Ask Amy: Politics leads to Facebook ‘unfriending’
Dear Amy: I recently “unfriended” my dear older sister on Facebook because some of our political views differ — so rather than see her postings that differ from my views, I decided to eliminate that tension.
Before the unfriending, I tried to “unfollow” her, but then I’d miss her posts about other things, so I’d check her page and eventually see more politics. I just can’t stop offering my opinions when she posts, and then I feel chastised when she defends her point of view.
We don’t hang out a lot, but when we are together we don’t normally talk politics; and if something uncomfortable (for me) comes up, I change the subject.
My sister says, “OK, fine. We’ll just live in a world of unicorns and rainbows.”
She is obviously not happy that I unfriended her.
She says everyone has differing opinions, and that’s OK.
Is she right, am I living in a fantasy world by trying to keep the tension out of our relationship?
Am I oversensitive? — Little Sister
Dear Sister: My take on this is that you do seem sensitive and very protective of your point of view. But (speaking as a “little sister” myself), the age differential between siblings often conveys a lifetime of dominance.
Your less-sensitive older sister feels comfortable staking her claim and then defending it when you offer your own views. You interpret this as “tension,” but she seems to see it as a back-and-forth. She may also enjoy needling you regarding your sensitivity.
I suspect that after two weeks of being disconnected on social media, your blood pressure will stay down, you will stop feeling guilty and you will enjoy not being reactive and triggered by your sister’s postings.
The next time she teases you about living in a fantasy world, I suggest you demonstrate that you are unruffled. Send her a GIF of a unicorn leaping over a rainbow with the statement: “Life in my fantasy world is even better than I imagined. Love you, sis — let’s talk soon.”
Dear Amy: I feel betrayed by a friend of 20 years. We live close by, but rarely get together because she spends almost all her time with her husband. They don’t entertain or get together with friends or family. I don’t know why that is, but it is obviously a very personal decision and not my business.
Every day, “Jane” and I emailed back and forth several times a day, discussing every imaginable subject, including some extremely personal things. I have told her things that I have never told anyone else.
I recently joined a senior dating website. Every so often, I would share some emails men had sent me, and she would write back her comments. This has been fun.
Last week she wrote to ask me to stop sharing any dating-related emails. She said that when her husband reads those messages, he misunderstands that they are to me and not to her, and he freaks out. (Jane is in her 70s and her husband is in his 80s.)
I feel devastated to know that her husband has been reading our emails for 20 years and I did not know it.
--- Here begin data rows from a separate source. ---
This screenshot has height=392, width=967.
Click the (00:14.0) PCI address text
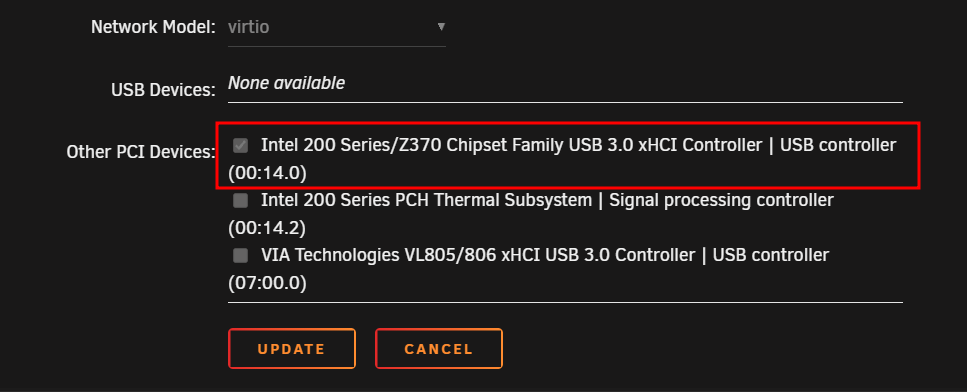click(267, 173)
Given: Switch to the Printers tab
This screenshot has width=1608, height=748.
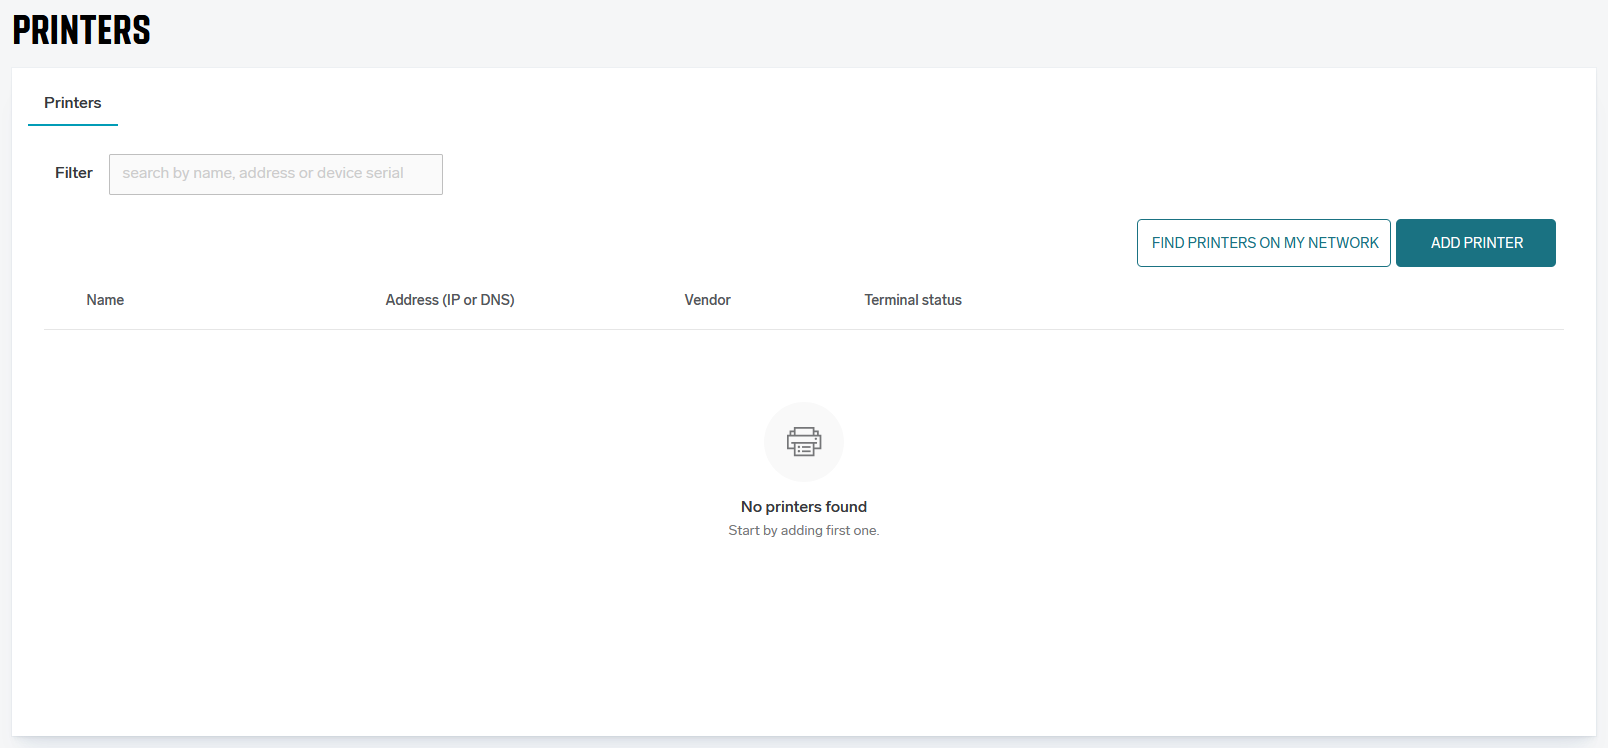Looking at the screenshot, I should click(73, 103).
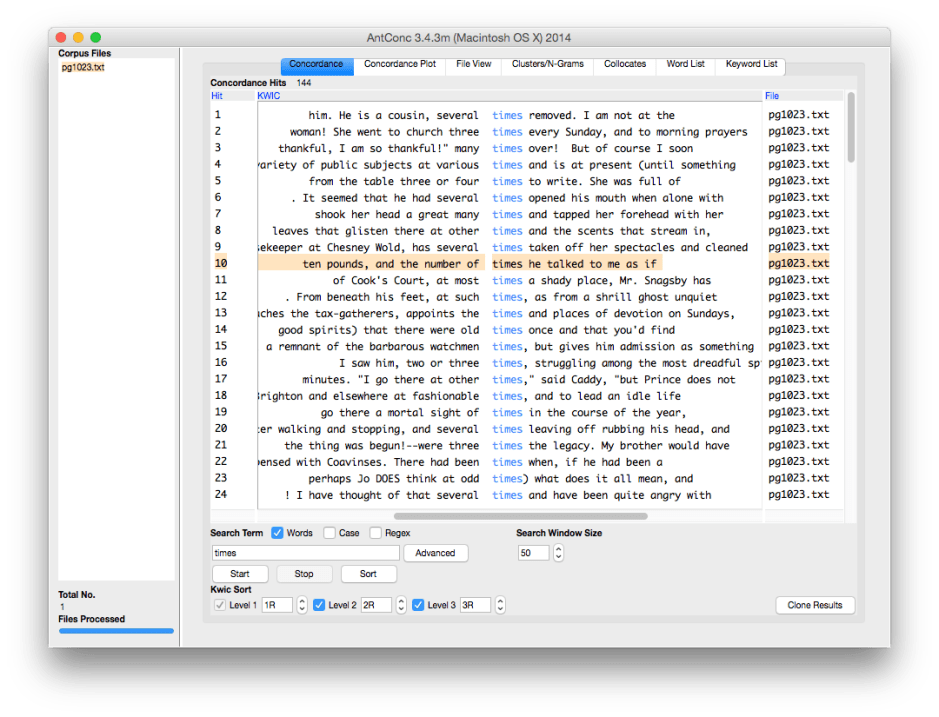This screenshot has height=717, width=939.
Task: Open the Advanced search options
Action: [x=436, y=552]

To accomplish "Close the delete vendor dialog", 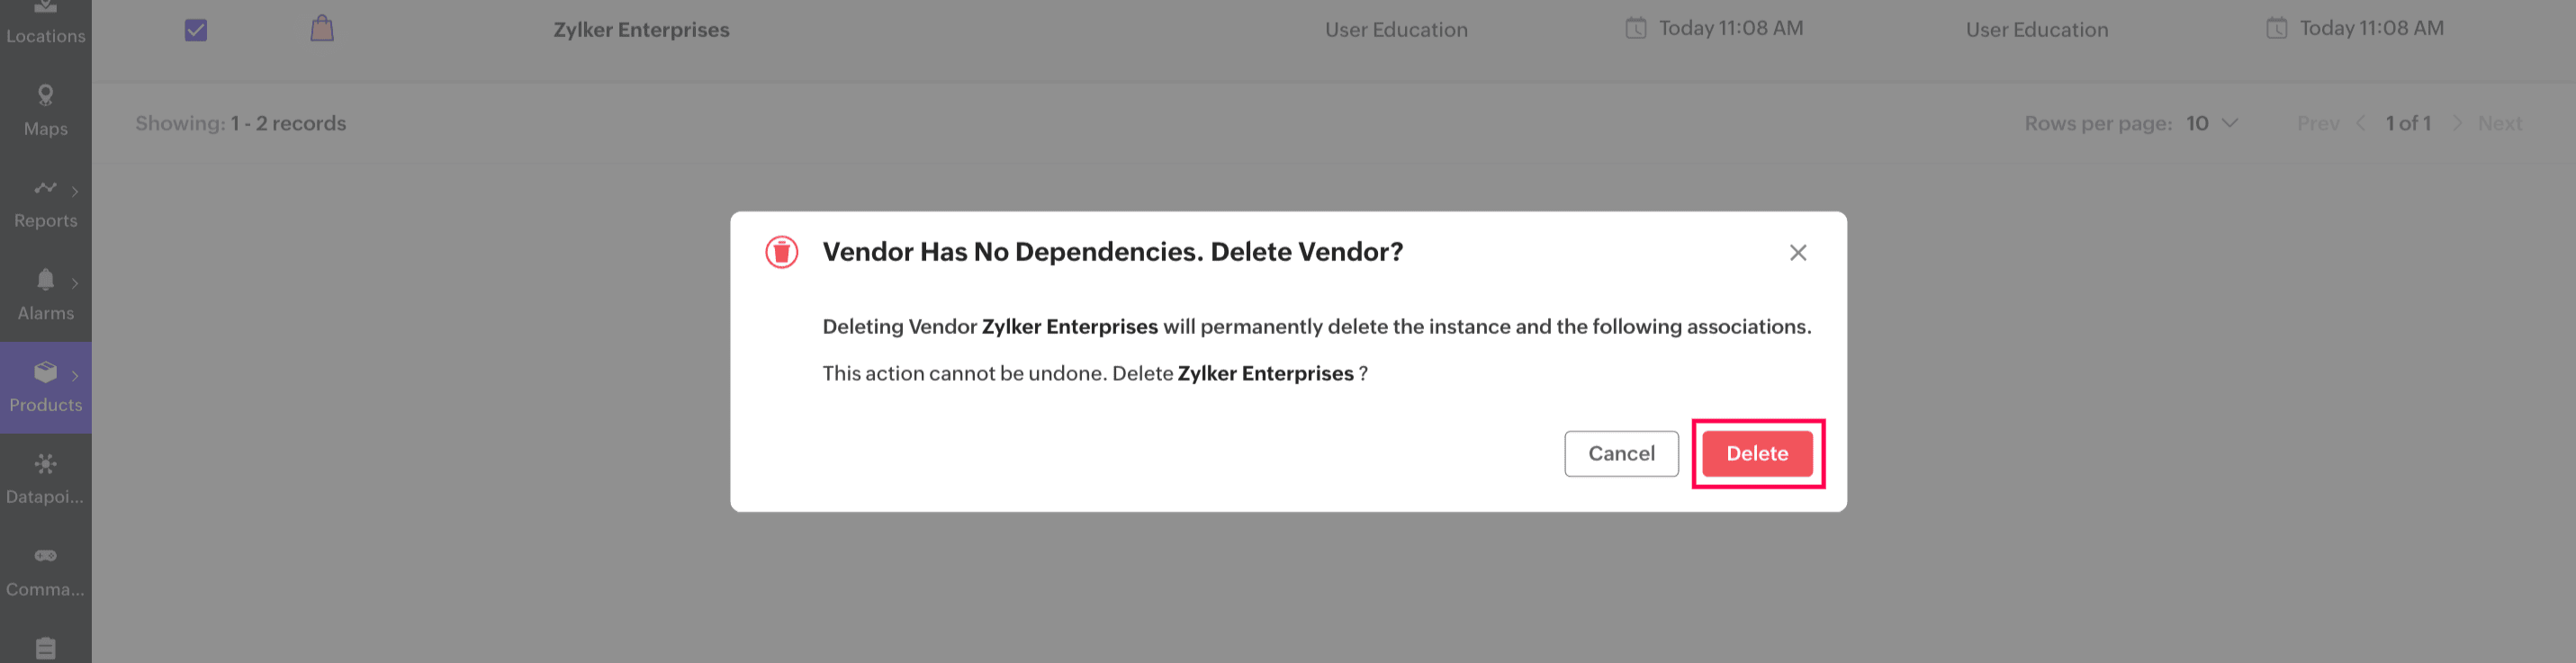I will (x=1797, y=253).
I am reminded of an old saying: “The saddest thing about betrayal is that it never comes from your enemies.”
How can I get over this? — Devastated
Dear Devastated: You don’t know that “Jane’s” husband reads all of her emails — and has for 20 years.
Her husband could have cognitive (or other) problems that have brought this on recently. The fact is, as intimate as your friendship with Jane is, you don’t seem to know much about her situation.
The way to get over this is to try to understand it. You should tell Jane that you are surprised and concerned that her husband reads her email and ask if she could give you a call so you two could talk about it.
Dear Amy: Here’s another suggestion for how to get someone to stop interrupting: Many years ago when I obviously interrupted a friend, the friend stopped me dead in my tracks by saying, “I bet you thought I was finished.”
I was unaware of my tendency to interrupt people until it was so vividly pointed out. It was a lesson learned and was a great way to teach me and the others who were there a lesson that I never forgot. — Grateful
Dear Grateful: I love this phrasing (and expect a loved-one to use it on me very soon).